Una volta superato lo scoglio del medium pittorico, i lavori procedettero con una certa speditezza: alla morte di Leone X, il 1° dicembre 1521, gli affreschi nella sala erano giunti a «più della metà», ma subirono un’interruzione durante il pontificato di Adriano VI che, come persona «che né di pitture o sculture né d’altra cosa si dilettava», non si curò di fa andare avanti il progetto. Esso riprese soltanto nel novembre del 1523 con l’elezione di un altro colto personaggio di casa Medici, Clemente VII, «col quale – dice il Vasari – risuscitarono in un giorno, insieme con l’altre virtù, tutte l’arti del disegno».

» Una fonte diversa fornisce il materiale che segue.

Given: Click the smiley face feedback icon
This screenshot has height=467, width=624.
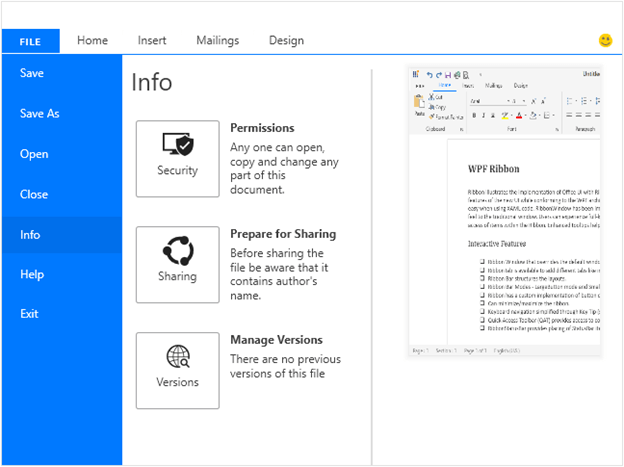Looking at the screenshot, I should 605,41.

Per il settembre 1524, le opere pittoriche erano finite. L’insieme della decorazione rivestiva completamente le pareti, trasfigurandole in una vibrante policromia, e un autore come Paolo Giovio, vescovo di Nocera e familiare di papa Leone X, autore di una Vita del Sanzio in forma di dialogo (1525-27), poteva riconoscere in esse l’estremo contributo del pittore all’arte universale. L’ammirazione suscitata dagli affreschi premiò anche la fama degli allievi che vi avevano lavorato, ma una predilezione speciale accompagnò, fin dal suo primo apparire, la scena della Battaglia, finita con l’essere dipinta per prima e dunque più vicina, nell’impetuosità del segno, all’originario dettato raffaellesco. Un frammento del cartone originale, oggi alla Pinacoteca Ambrosiana, è unanimamente assegnato a Giulio Romano, responsabile, con diversi aiuti, dell’esecuzione dell’affresco: ma il merito per l’ideazione prima della scena e degli infiniti personaggi che la gremiscono spetta in larga misura a Raffaello, come l’accurato modello del Louvre e alcuni disegni a Oxford, a Chatsworth e presso lo stesso museo parigino stanno a testimoniare. Anche il progetto per la Visione della Croce rimonta certamente all’Urbinate, con buona pace di quanti considerano il magnifico foglio di Chatsworth uno studio compositivo del Penni: ma le figure che più delle altre catturarono l’attenzione dei contemporanei furono quelle della Comitas e della Iustitia, la cui innegabile distinzione qualitativa le rende un unicum formale, oltre che tecnico, nel pur altissimo contesto che le circonda. Già Shearman, decenni prima degli attuali restauri, considerava le allegorie «quanto di più vicino» alle intenzioni di Raffaello e, riconoscendo che «né Giulio né il Penni furono mai capaci di un’invenzione così fluida, aggraziata ed equilibrata», si domandava se almeno per una di esse (la Iustitia) non fosse possibile riconsiderare «un’attribuzione a Raffaello» in persona. Tenendo conto delle diverse modalità con cui le due immagini si sono conservate, pensiamo anche noi che le evidenze critiche e scientifiche spingano in questa direzione: e che d’ora in avanti, parafrasando il Giovio, possiamo guardare ad esse come l’extremum opus dell’Urbinate in Vaticano.